▶ Text excerpt:
DEPT FOR S/EEE - MORNINGSTAR/NESHEIWAT, EUR/UMB, EB/ESC/IEC 
- GALLOGLY/WRIGHT 
DOE PLEASE PASS TO JELKIND, LEKIMOFF, CCALIENDO 
 
E.O. 12958: N/A 
TAGS: ENRG EPET ECON PINR PREL RU UP
SUBJECT: UKRAINE: SCENESETTER FOR AMBASSADOR MORNINGSTAR'S 
VISIT TO KYIV 
 
1. (SBU) Summary. Your June 19-20 visit to Ukraine comes in 
the midst of a severe economic crisis and an increasingly 
tense political environment ahead of presidential elections 
in 2010.  The gas supply and transit contracts signed by 
Naftohaz and Gazprom in January 2009 increased transparency 
somewhat and ended the gas crisis that saw gas shutoffs to EU 
member states.  Naftohaz's precarious financial situation, 
however, has called into question its ability to comply with 
the contracts, which introduced stringent payment 
requirements.  Ukraine's strategically vital gas pipelines 
transit 80 percent of the natural gas Europe purchases from 
Russia but need at least $3 billion in technical upgrades to 
ensure the system's reliability and increase efficiency.

▶ Task instructions: Reproduce the full Ukraine scenesetter cable above, word for word and without changes.

▶ Provided records:
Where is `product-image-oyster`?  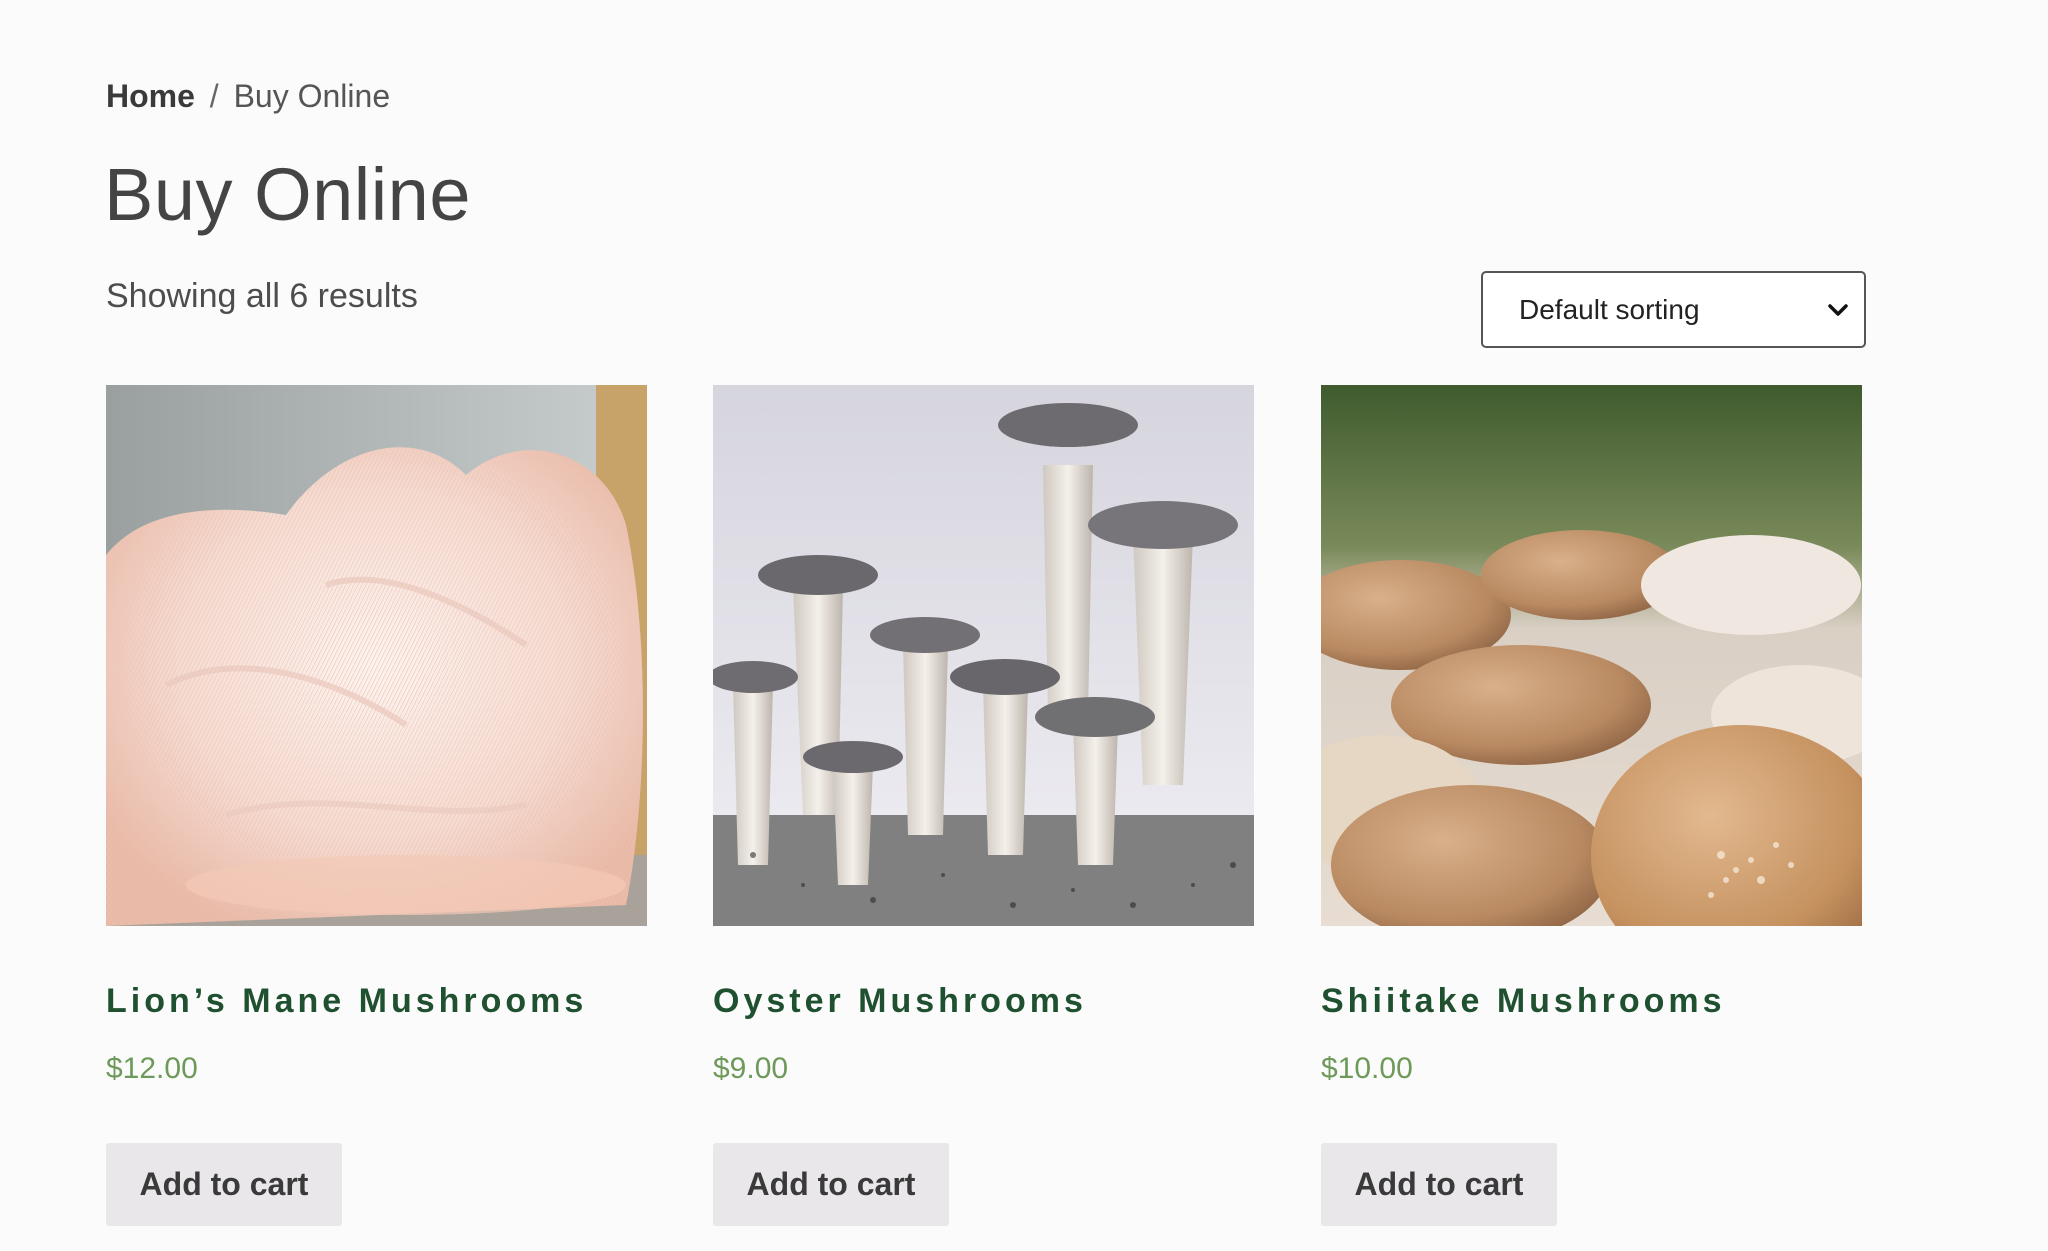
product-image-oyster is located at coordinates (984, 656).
--
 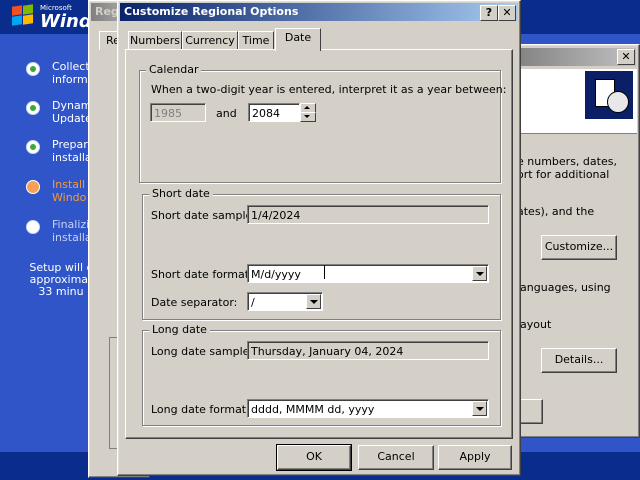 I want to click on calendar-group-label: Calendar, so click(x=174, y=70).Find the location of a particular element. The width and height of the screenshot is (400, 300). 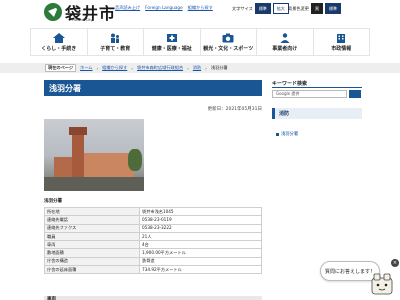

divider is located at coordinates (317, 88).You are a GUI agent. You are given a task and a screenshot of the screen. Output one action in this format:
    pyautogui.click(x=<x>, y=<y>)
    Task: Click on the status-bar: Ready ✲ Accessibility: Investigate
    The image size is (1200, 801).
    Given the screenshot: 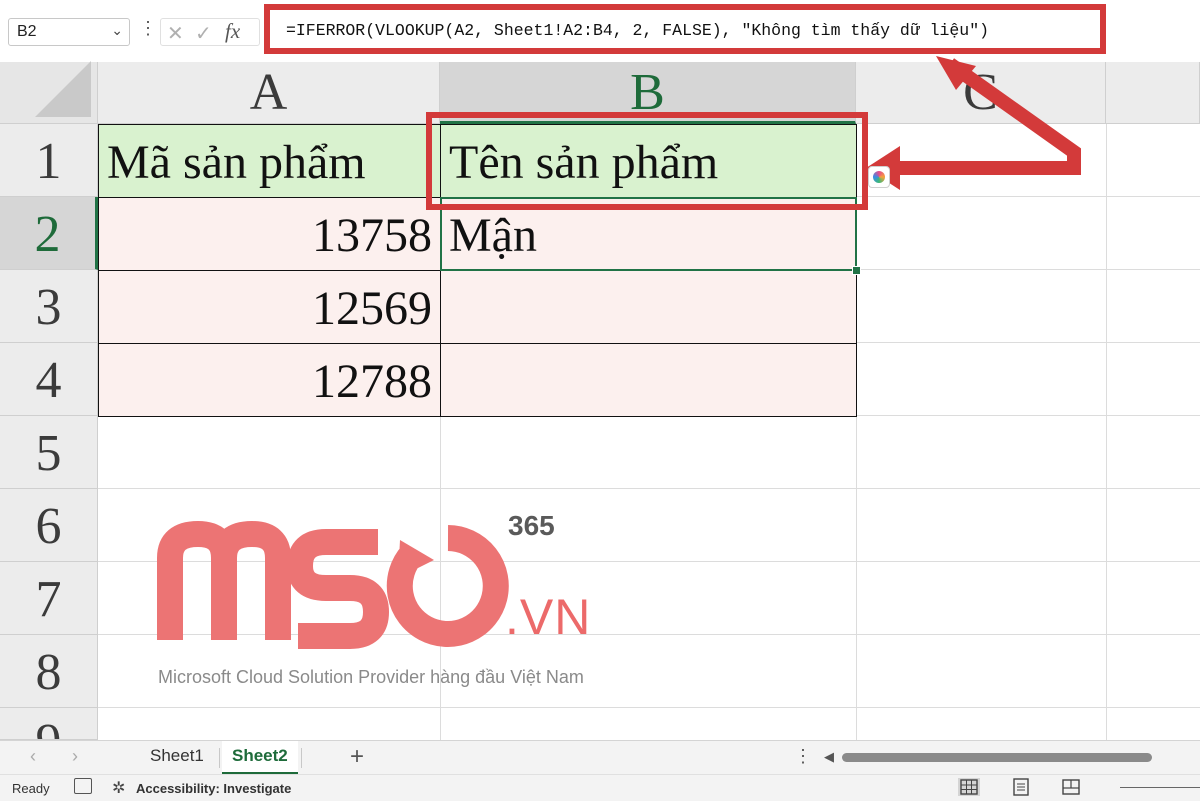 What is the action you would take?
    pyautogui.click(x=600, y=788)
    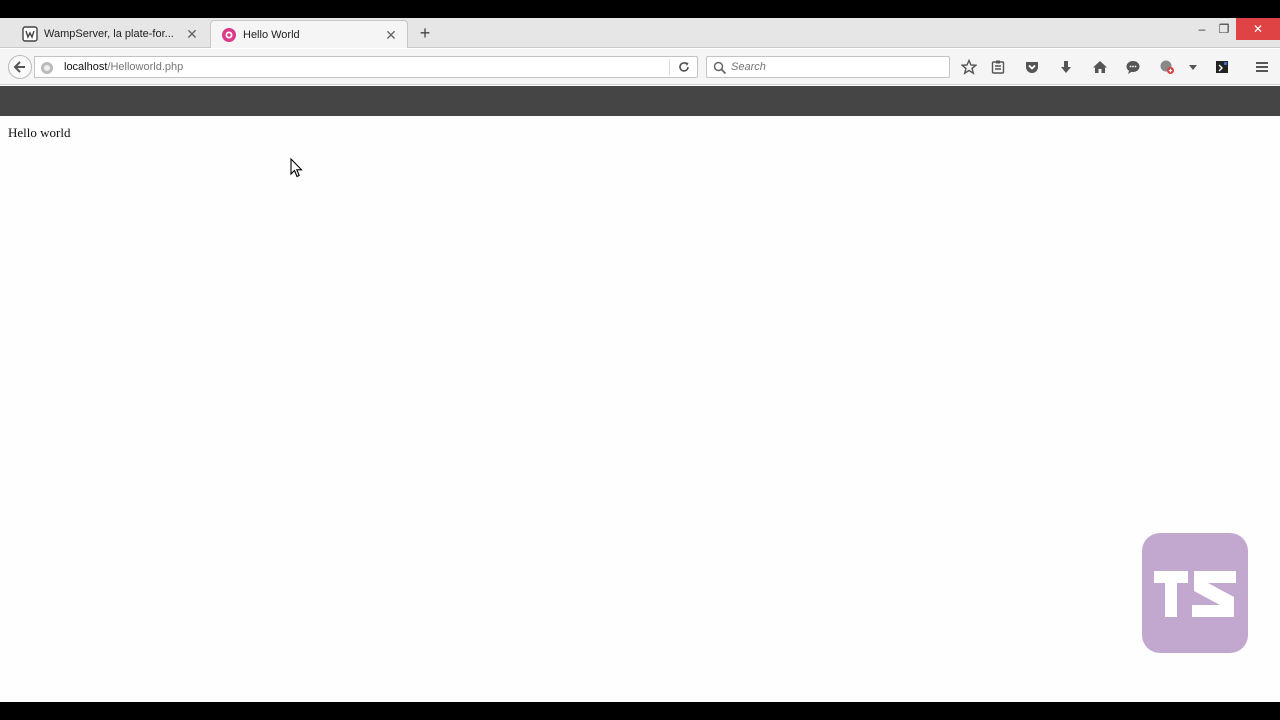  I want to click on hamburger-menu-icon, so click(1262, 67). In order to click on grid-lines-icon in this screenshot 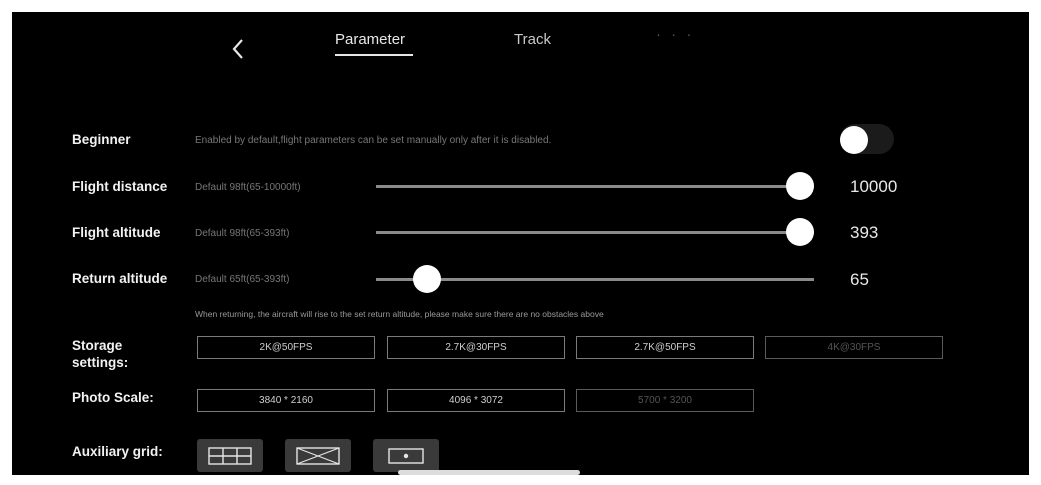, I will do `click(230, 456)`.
...
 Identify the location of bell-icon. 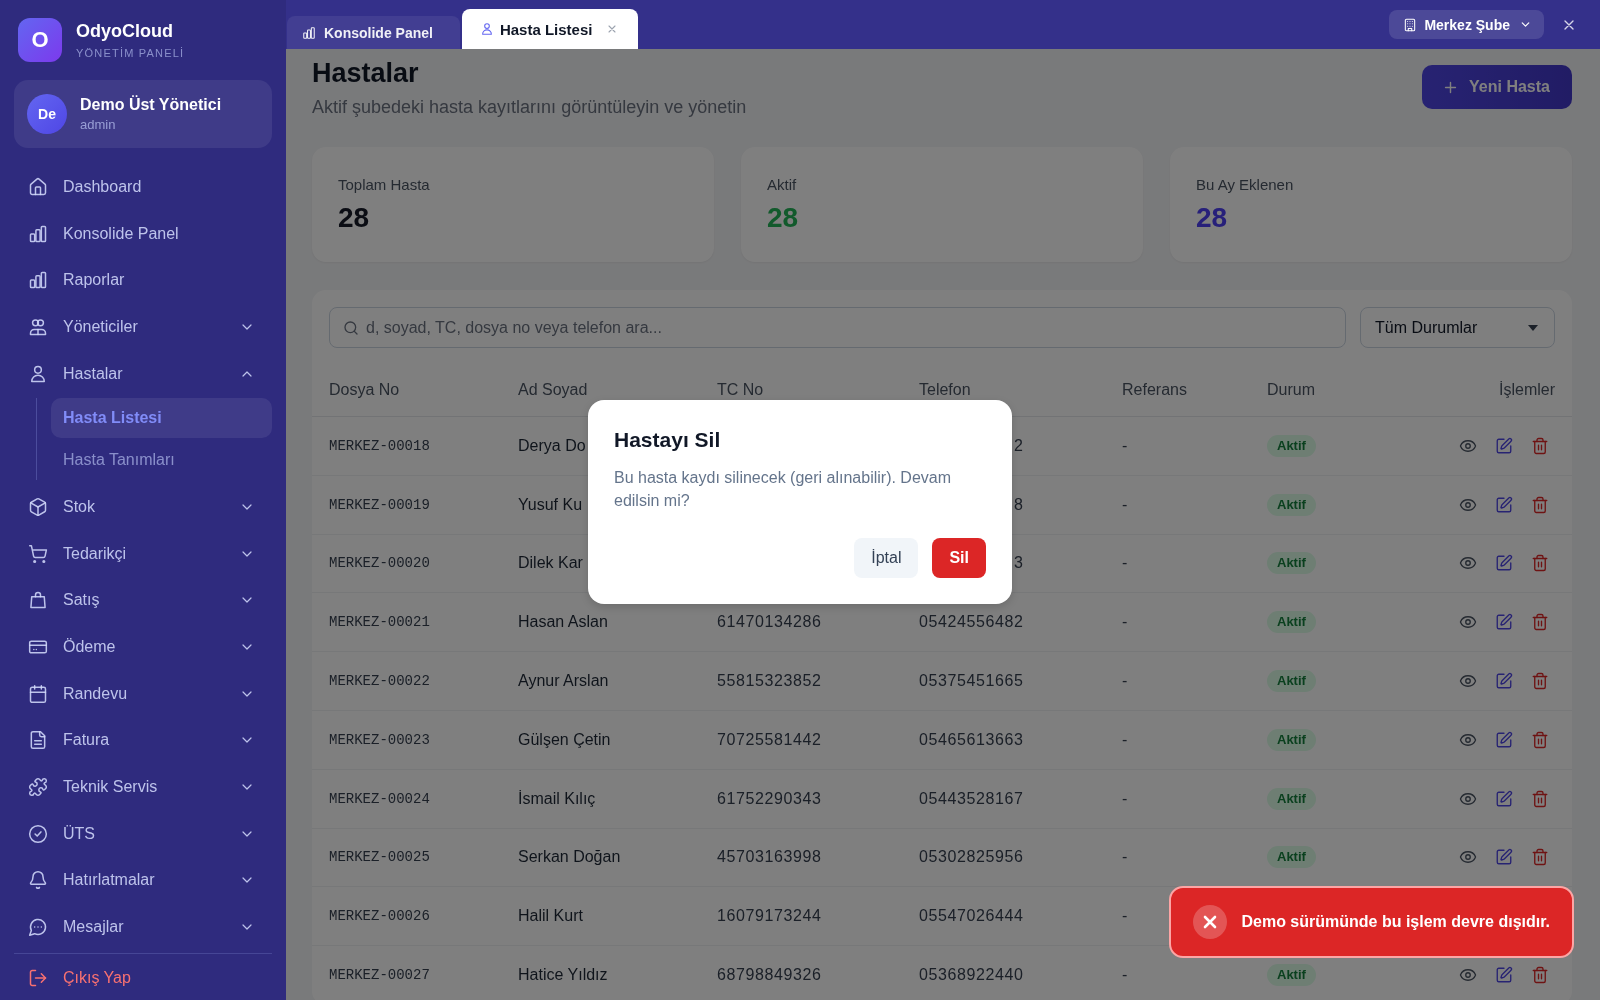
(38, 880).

▶ Final answer:
DEPT FOR S/EEE - MORNINGSTAR/NESHEIWAT, EUR/UMB, EB/ESC/IEC 
- GALLOGLY/WRIGHT 
DOE PLEASE PASS TO JELKIND, LEKIMOFF, CCALIENDO 
 
E.O. 12958: N/A 
TAGS: ENRG EPET ECON PINR PREL RU UP
SUBJECT: UKRAINE: SCENESETTER FOR AMBASSADOR MORNINGSTAR'S 
VISIT TO KYIV 
 
1. (SBU) Summary. Your June 19-20 visit to Ukraine comes in 
the midst of a severe economic crisis and an increasingly 
tense political environment ahead of presidential elections 
in 2010.  The gas supply and transit contracts signed by 
Naftohaz and Gazprom in January 2009 increased transparency 
somewhat and ended the gas crisis that saw gas shutoffs to EU 
member states.  Naftohaz's precarious financial situation, 
however, has called into question its ability to comply with 
the contracts, which introduced stringent payment 
requirements.  Ukraine's strategically vital gas pipelines 
transit 80 percent of the natural gas Europe purchases from 
Russia but need at least $3 billion in technical upgrades to 
ensure the system's reliability and increase efficiency.